Pope Francis: 'Private property is a secondary right'

“We should continue exercising special care for the common good” – leader of Catholic Church speaks his mind during a video speech before the International Labour Organisation.

Pope Francis sent out a strong message Thursday during a videoconference with the International Labour Organisation (ILO), when he affirmed that private property is a “secondary,” not primary, right.

The Pope also touched on reconstruction of global economies post-pandemic during his talk.

"Sometimes, when talking about private property, we forget that it is a secondary right which depends on a primary right: the universal destination of goods," the leader of the Catholic Church told the summit in Geneva.

"At this time of reflection, in which we try to shape our future action and shape an international post-Covid-19 agenda, we should pay special attention to the real danger of forgetting those who have been left behind," Francis said.

The Argentine pontiff also analysed the impact of recent increases in unemployment, as well as the toll the Covid-19 pandemic has taken on the economy globally.
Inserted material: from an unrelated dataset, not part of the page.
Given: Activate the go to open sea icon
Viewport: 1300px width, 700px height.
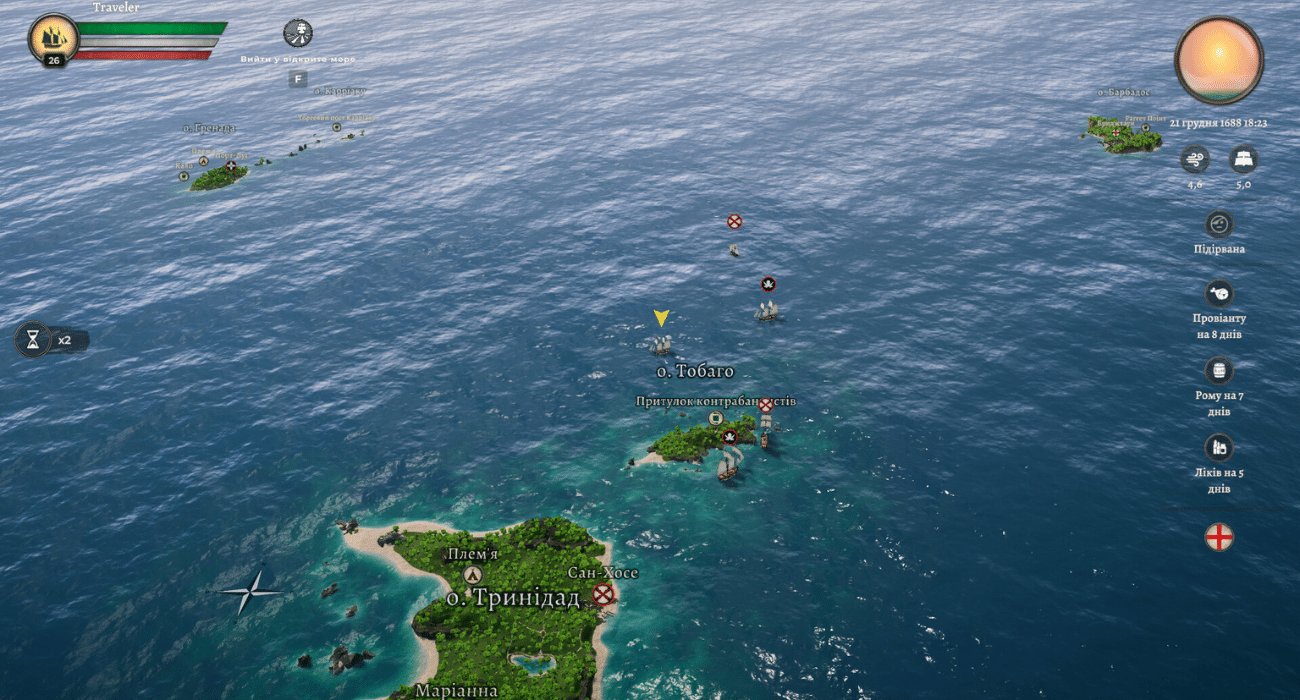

Francis called on his listeners to take advantage of this "crucial moment in social and economic history" as an opportunity for cooperation among employers, unions, and political leaders.

The pope emphasised the difficulties businesses have in an effort to get ahead, remarking that "some run the risk of total or partial bankruptcy.”  He acknowledged that 2020 brought an “unprecedented loss of employment" worldwide. 

“Business activity is essentially a noble vocation aimed at producing wealth and improving the world for all,” he said.  Along the same lines, Francis argued (as he had in his third encyclical, Fratelli Tutti) that above the right to private property "there is the prior and precedent right of subordination of all private property to the universal destiny of the goods of the Earth and, therefore, everyone's right to use them".

Universal destination of goods is a Catholic concept which asserts that the results of God’s creation are meant to be shared among humankind as a whole, while also leaving wiggle room for the individual right to private property.

"We should continue exercising special care for the common good," stressed the highest authority of the Catholic Church in a later part of his video message.

The Pope suggested that once the pandemic is over, reconstruction of the world economy should aim to include "decent and dignified working conditions”, with the "right to organise" upheld as a central pillar.

"Unions are an expression of the prophetic profile of society. Unions are born and reborn so many times that, like the biblical prophets, they give a voice to those who do not have it, " said the pontiff. Even so, he warned: "When a union is corrupt, it cannot do this anymore and rather becomes a stagnation of pseudo bosses, also distanced from the people.”

The pope also highlighted the needs of migrants and the most vulnerable workers, particularly those in the informal economy, and criticised the fact that these sectors are often left out of national health plans.

In the context of the pandemic, Francis considered that vulnerable workers’ fragile status further "complicates early detection, testing, diagnosis, contact tracing and seeking medical attention for Covid-19 for refugees and migrants. Therefore, the risk of outbreaks among these populations increases.”

Referring to the unique needs of informal workers, Francis argued that "it is very necessary to ensure that social assistance reaches the informal economy, paying special attention to the particular needs of women and girls."

“A society cannot progress by discarding,” he said, referring to “an even worse virus than Covid-19 — selfish indifference”. “This virus spreads by thinking that life is better if it's better for me, and that everything will be okay if it's okay for me.”

"This is how it begins and ends: by selecting one person instead of another, discarding the poor, sacrificing those left behind in this so-called 'altar of progress'. It is completely a dynamic of constructing new elites at the cost of discarding many people and many communities.”